How to complete this task: Only the lines from the one containing "This screenshot has" through the end of the material should be printed, exactly as they appear. Leave out pictures.

Recorded information:
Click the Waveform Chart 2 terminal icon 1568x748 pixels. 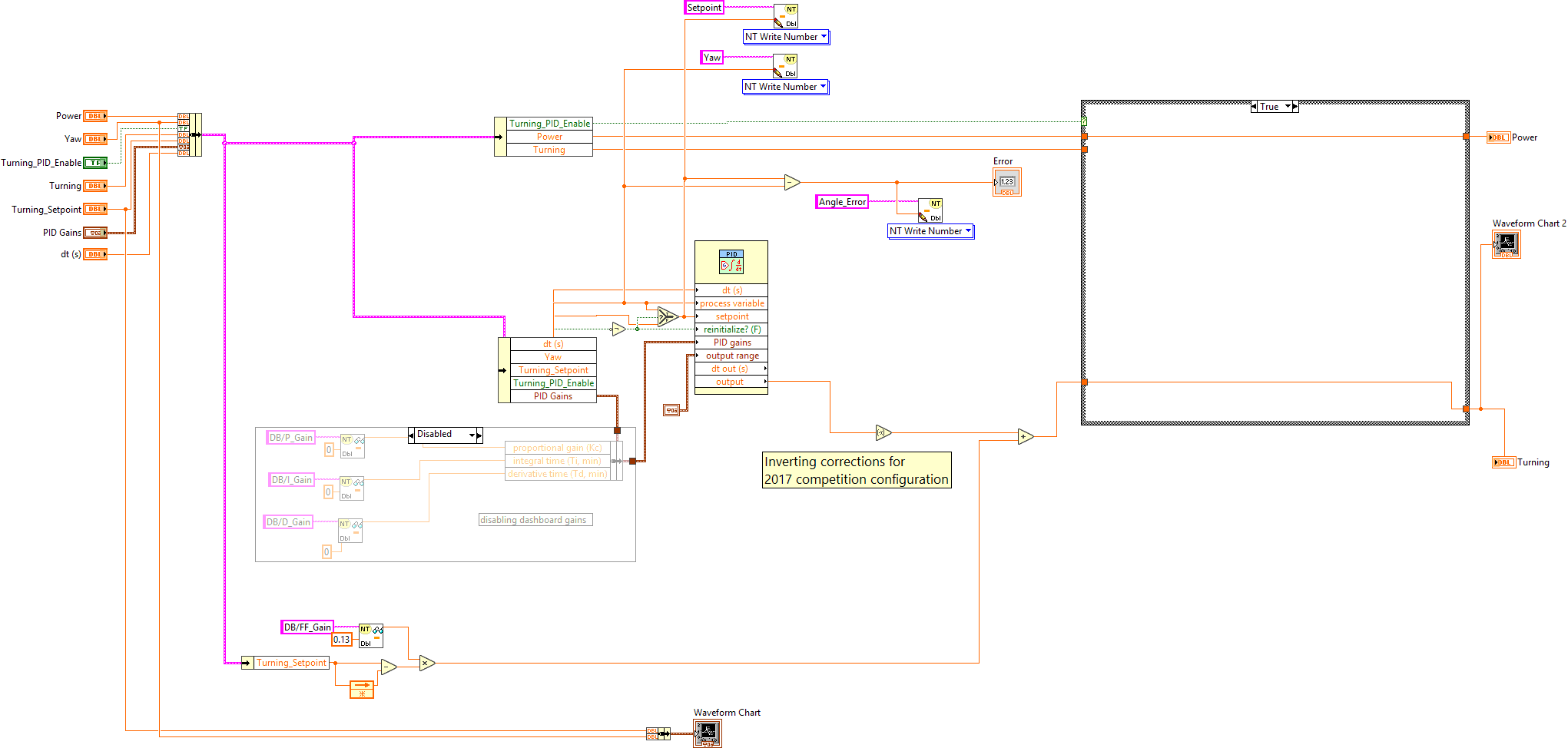point(1506,244)
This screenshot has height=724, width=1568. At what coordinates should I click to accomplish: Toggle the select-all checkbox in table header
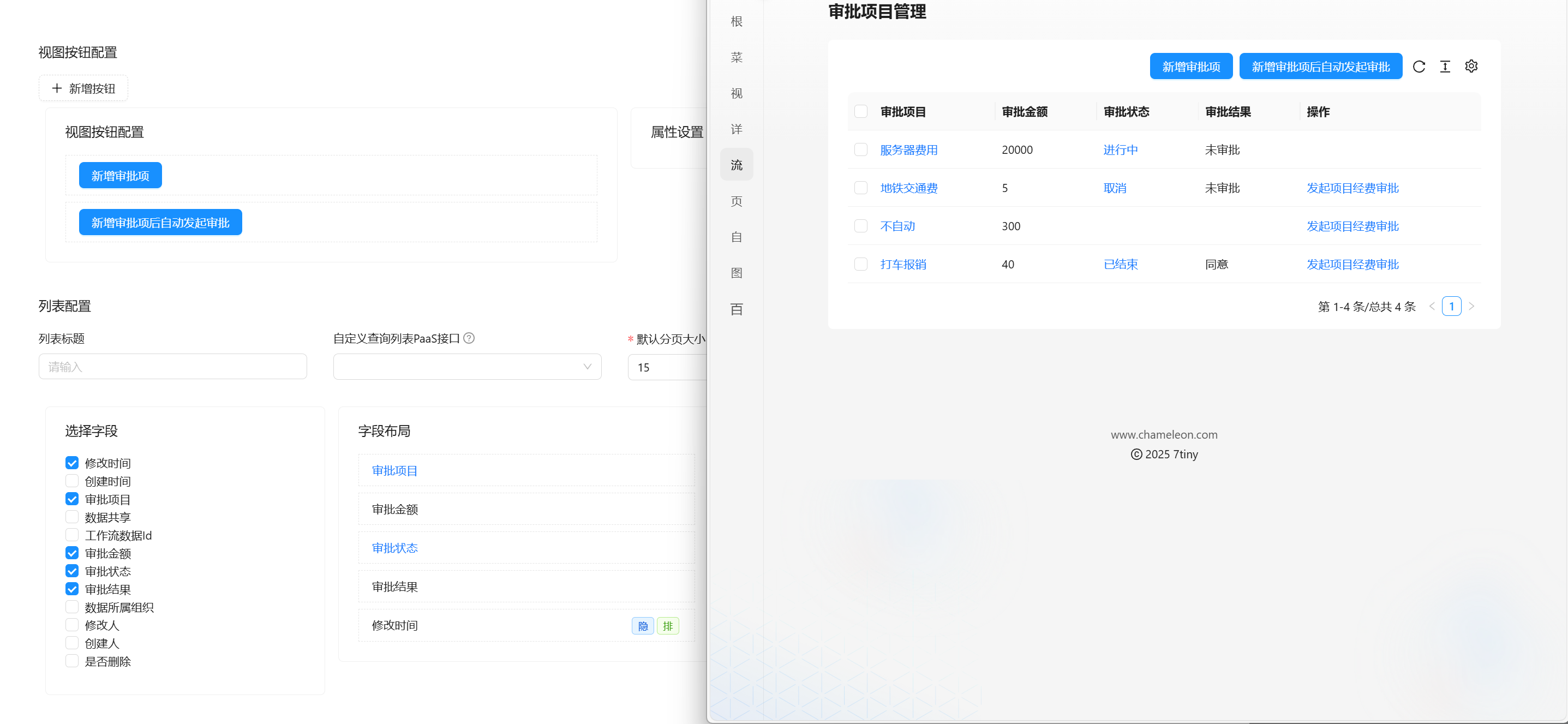(x=861, y=111)
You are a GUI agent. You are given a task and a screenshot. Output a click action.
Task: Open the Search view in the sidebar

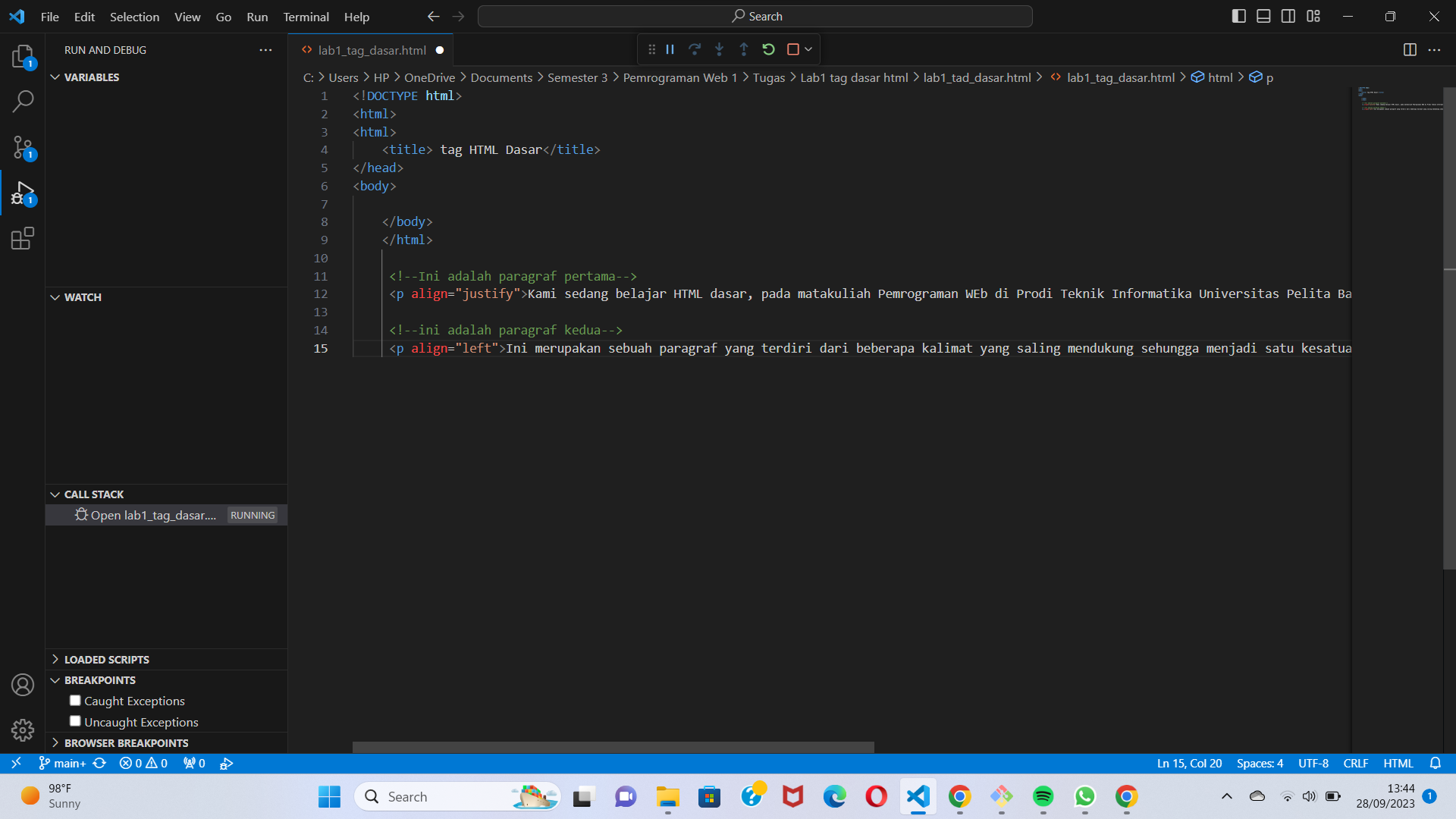click(22, 100)
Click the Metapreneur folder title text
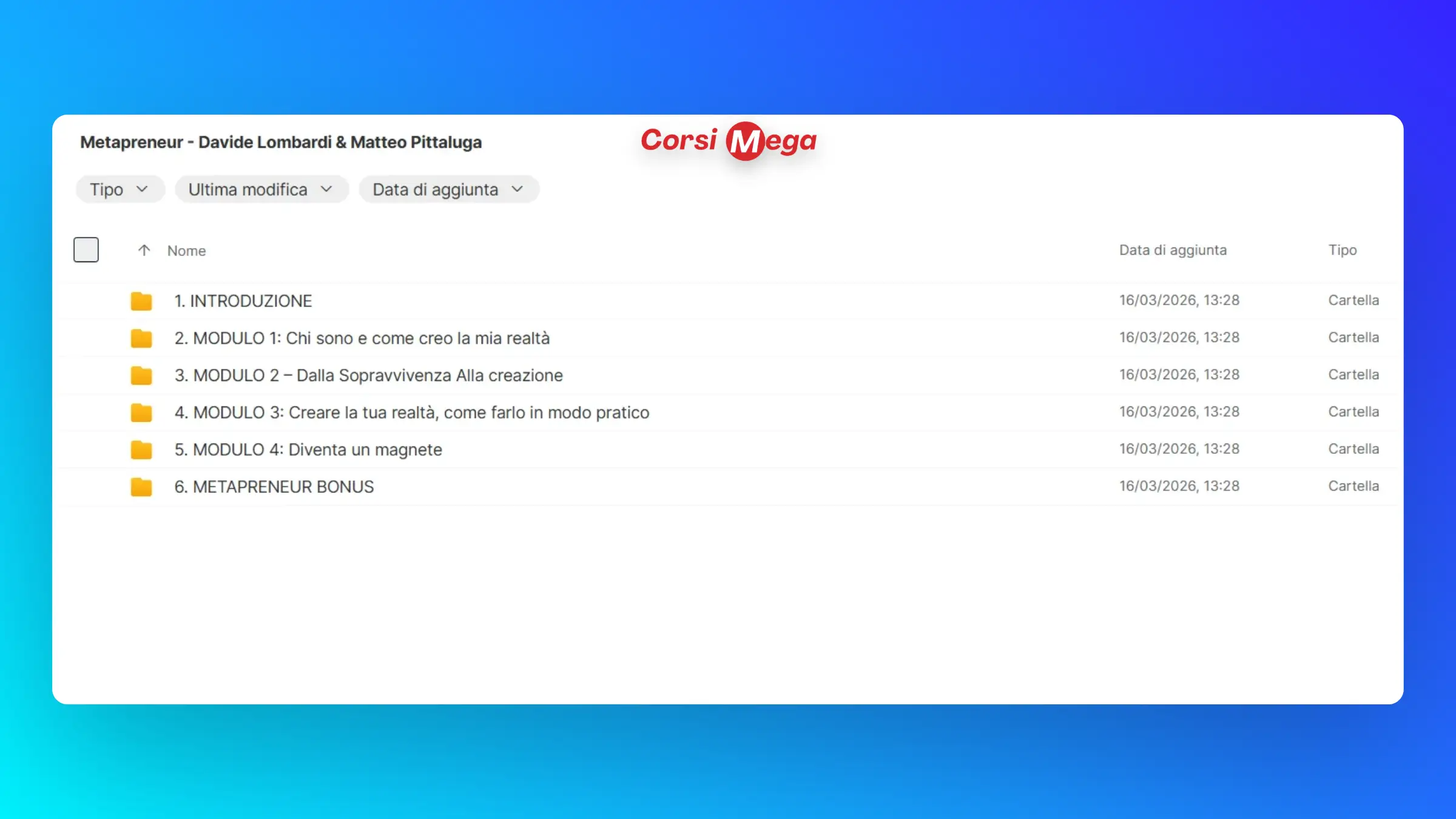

Response area:
This screenshot has height=724, width=1568. At what coordinates should I click to accomplish: Toggle the select-all checkbox in table header
(x=861, y=111)
You are a GUI agent. You are given a task and a screenshot. Output a click action.
Task: Open the Search view in the sidebar

click(22, 100)
Click the Metapreneur folder title text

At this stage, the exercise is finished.